Additional information about Cloud Policy
- Only user-based policy settings are available. Computer-based policy settings aren't available.
- As new user-based policy settings are made available for Office, Cloud Policy automatically adds them. There's no need to download updated Administrative Templates files (ADMX/ADML).
- You can also create policy configurations to apply policy settings for supported versions of the desktop apps that come with subscription plans of Project and Visio.
- The health status feature was retired in the second half of March 2022. In the future (no known date at this time), we plan to provide advanced health reporting and compliance monitoring features for Cloud Policy.
Troubleshooting tips
If the expected policies aren't correctly applied to a user's device, try the following actions:
Make sure the user is signed into Microsoft 365 Apps for enterprise, activated it, and has a valid license.
Make sure the user is part of the appropriate security group.
Verify you aren't using an authenticated proxy.
Check the priority of the policy configurations. If the user is in multiple security groups that have policy configurations assigned to them, then the priority of the policy configurations determines which policies take effect.
In some cases, policies might not be applied correctly if two users with different policies sign into Office on the same device during the same Windows session.
Policy settings retrieved from Cloud Policy are stored in the Windows registry under HKEY_CURRENT_USER\Software\Policies\Microsoft\Cloud\Office\16.0. This key is overwritten each time a new set of policies is retrieved from the policy service during the check-in process.

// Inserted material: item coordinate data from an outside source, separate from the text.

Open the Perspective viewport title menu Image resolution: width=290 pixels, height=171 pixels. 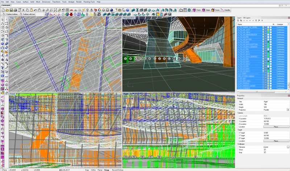click(129, 17)
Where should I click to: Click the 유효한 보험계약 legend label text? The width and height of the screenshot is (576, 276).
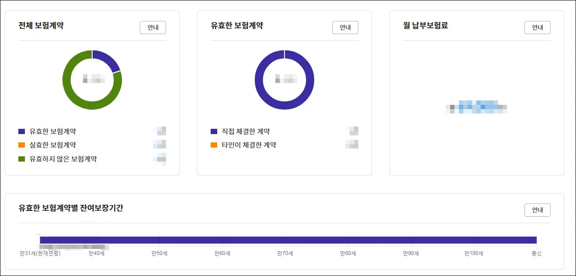52,131
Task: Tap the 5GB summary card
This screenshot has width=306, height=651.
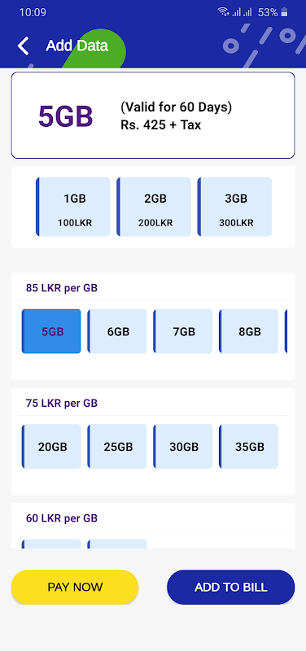Action: pyautogui.click(x=153, y=116)
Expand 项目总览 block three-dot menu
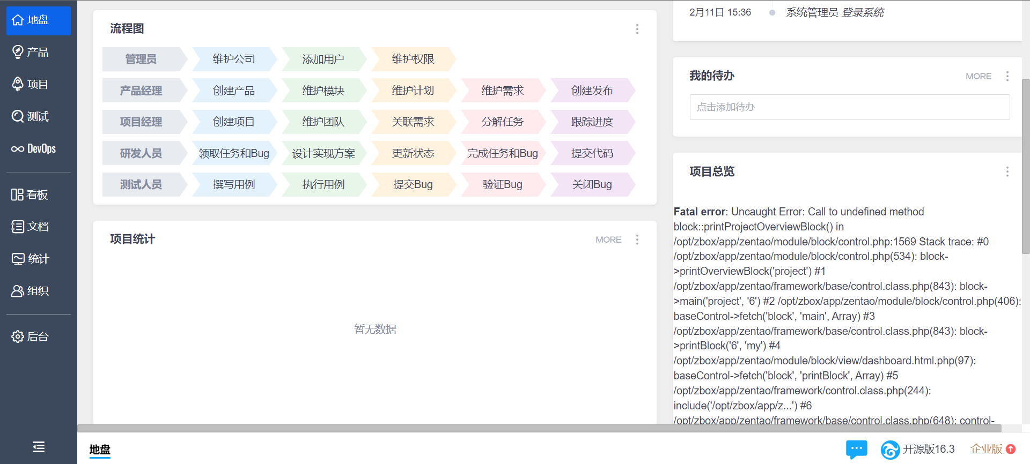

Policy service check-in activity is stored in the Windows registry under HKEY_CURRENT_USER\Software\Microsoft\Office\16.0\Common\CloudPolicy. Deleting this key and restarting the Office apps will trigger the policy service to check in the next time an Office app is launched.
If you want to see the next time a device running Windows is scheduled to check with Cloud Policy, look at the FetchInterval under HKEY_CURRENT_USER\Software\Microsoft\Office\16.0\Common\CloudPolicy. The value is expressed in minutes. For example, 1440, which equates to 24 hours.
You might encounter a FetchInterval value of 0. If this value exists, the client waits 24 hours from the last check-in before attempting to check with Cloud Policy again.